I'm unconvinced that this is relevant unless the markets you're talking about have a history of accurately predicting random or chaotic systems like weather :P
A lot of the decision points for whether to go on or turn back have to be made in the short term on the mountain.
It is too dangerous to try and recover bodies. At those altitudes your body is doing everything it can to survive and the margin for error is nearly zero.
I don't think anyone here is taking delight in his judgement, where did you read that? It seems like many posters here can't comprehend why a human being would play Russian roulette knowing that they have two children and one in the womb.
I can't judge. Everyone dies, but not many die awesome. The sad fact is that even though he died tragically young, he still probably provided far more both in money and example for his kids than I will be able to manage with a lifetime of cautious mediocrity.
I think the drive in people who push boundaries between what is safe and what is dangerous is beneficial to overall human survival. It puts us more in control of the surrounding natural environments.

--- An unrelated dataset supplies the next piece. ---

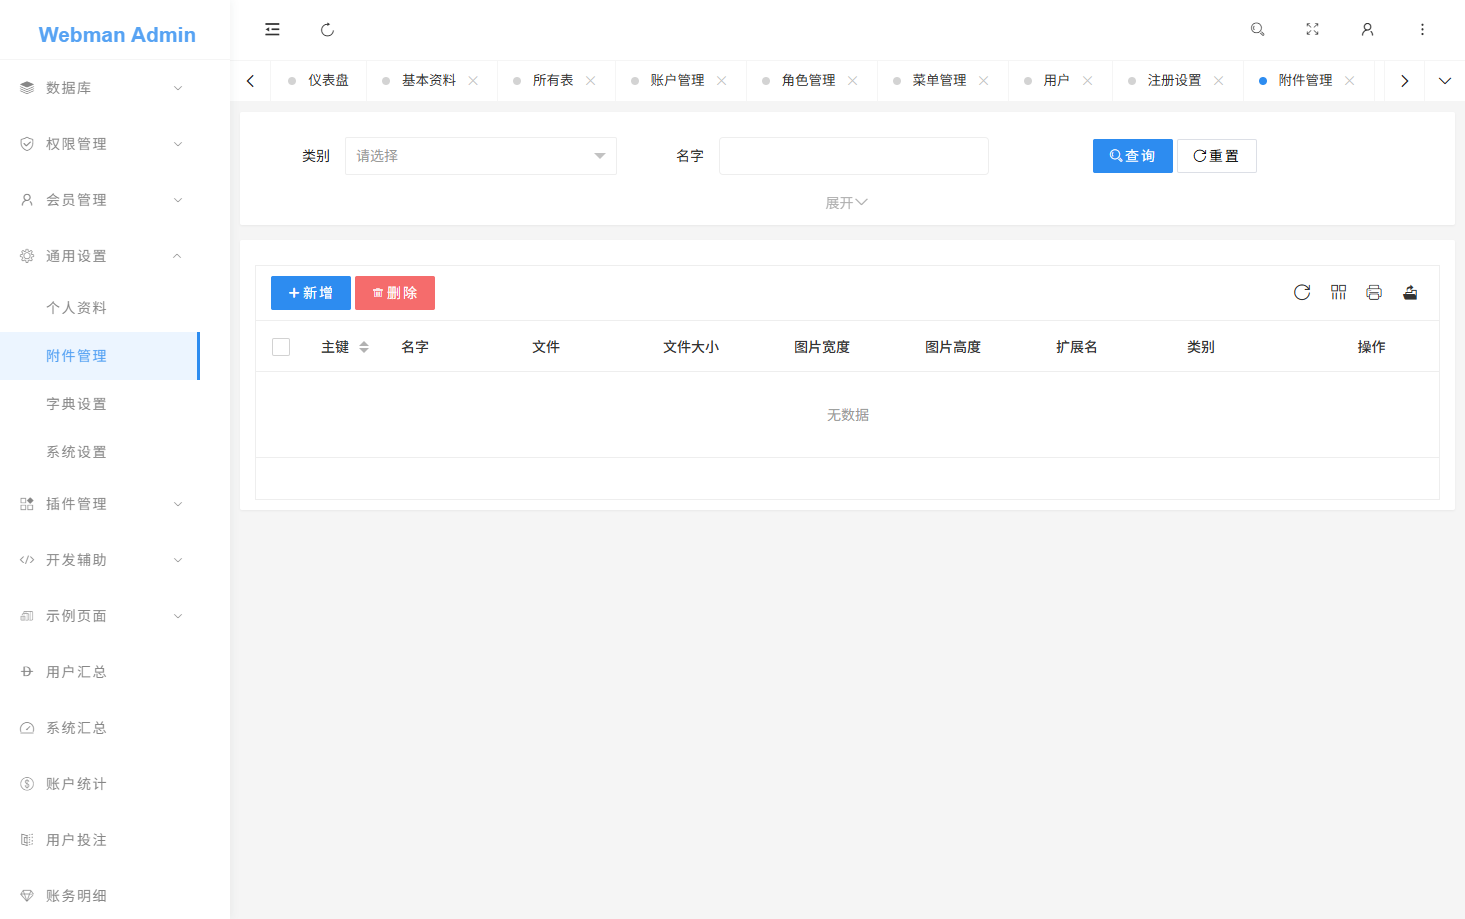Screen dimensions: 1465x919
Task: Toggle fullscreen mode icon
Action: (1312, 30)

We all take survival risks. I wouldn't climb Everest but I do ride a motorcycle and scuba dive. Both hobbies do add survival risks for only enjoying life more.
> And really? 5 downvotes for saying that the link does't work? This community has really declined.
Downvotes for an error message posted with no context[1] on the other hand, are entirely appropriate.
[1] The error appears to have been fixed, so reading the article provides no context - I didn't even realize that that was where it had appeared until reading brk's comment.
Overall death rate for Everest climbers is pretty close to 3% - pretty high (although its been falling).